The basic active-learning loop:
- Train the model on the current dataset
- From the unlabeled pool, select the sample with the highest epistemic uncertainty
- Acquire the label for that sample (run the experiment)
- Add it to the dataset and return to step 1
Why this strategy is effective: regions of high epistemic uncertainty are where the model is most ignorant, so adding data there maximizes information gain. Compared with random sampling, the amount of data needed to reach the same accuracy can be reduced substantially. Concrete methodology (e.g., BALD) is discussed in Section 4.
4. Uncertainty Decomposition in Classification
4.1 From Regression to Classification
The variance decomposition in regression is intuitive, but classification requires a decomposition based on entropy rather than variance. In classification the prediction is a probability distribution $p(y \mid \mathbf{x})$, and entropy is the natural way to measure how “spread out” that distribution is.
4.2 Entropy-Based Decomposition
In a $K$-class classification problem the Bayesian predictive distribution is:
\[p(y = k \mid \mathbf{x}, \mathcal{D}) = \int p(y = k \mid \mathbf{x}, \theta)\, p(\theta \mid \mathcal{D})\, d\theta \approx \frac{1}{T}\sum_{t=1}^{T} p(y = k \mid \mathbf{x}, \theta_t)\]where $\theta_t$ are $T$ samples from the posterior. We decompose the uncertainty of this predictive distribution as follows.

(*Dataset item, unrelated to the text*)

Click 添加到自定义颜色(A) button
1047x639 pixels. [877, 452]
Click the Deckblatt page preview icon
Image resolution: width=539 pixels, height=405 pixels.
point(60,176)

Total Uncertainty: Predictive Entropy
\[\mathbb{H}[y \mid \mathbf{x}, \mathcal{D}] = -\sum_{k=1}^{K} p(y=k \mid \mathbf{x}, \mathcal{D}) \log p(y=k \mid \mathbf{x}, \mathcal{D})\]Aleatoric Uncertainty: Expected Entropy
\[\mathbb{E}_{p(\theta|\mathcal{D})}[\mathbb{H}[y \mid \mathbf{x}, \theta]] = -\frac{1}{T}\sum_{t=1}^{T}\sum_{k=1}^{K} p(y=k \mid \mathbf{x}, \theta_t) \log p(y=k \mid \mathbf{x}, \theta_t)\]- The average of each individual model $\theta_t$’s predictive entropy
- The degree to which all models are equally confused
Epistemic Uncertainty: Mutual Information (BALD)
\[\mathbb{I}[y; \theta \mid \mathbf{x}, \mathcal{D}] = \mathbb{H}[y \mid \mathbf{x}, \mathcal{D}] - \mathbb{E}_{p(\theta|\mathcal{D})}[\mathbb{H}[y \mid \mathbf{x}, \theta]]\] \[= \underbrace{\text{Total Uncertainty}}_{\text{Predictive Entropy}} - \underbrace{\text{Aleatoric Uncertainty}}_{\text{Expected Entropy}}\]This mutual information is known as the BALD (Bayesian Active Learning by Disagreement) score (Houlsby et al., 2011). The core idea: a high mutual information between $y$ and $\theta$ means that learning $\theta$ would greatly reduce uncertainty about $y$ — in other words, the current uncertainty stems from the model’s ignorance.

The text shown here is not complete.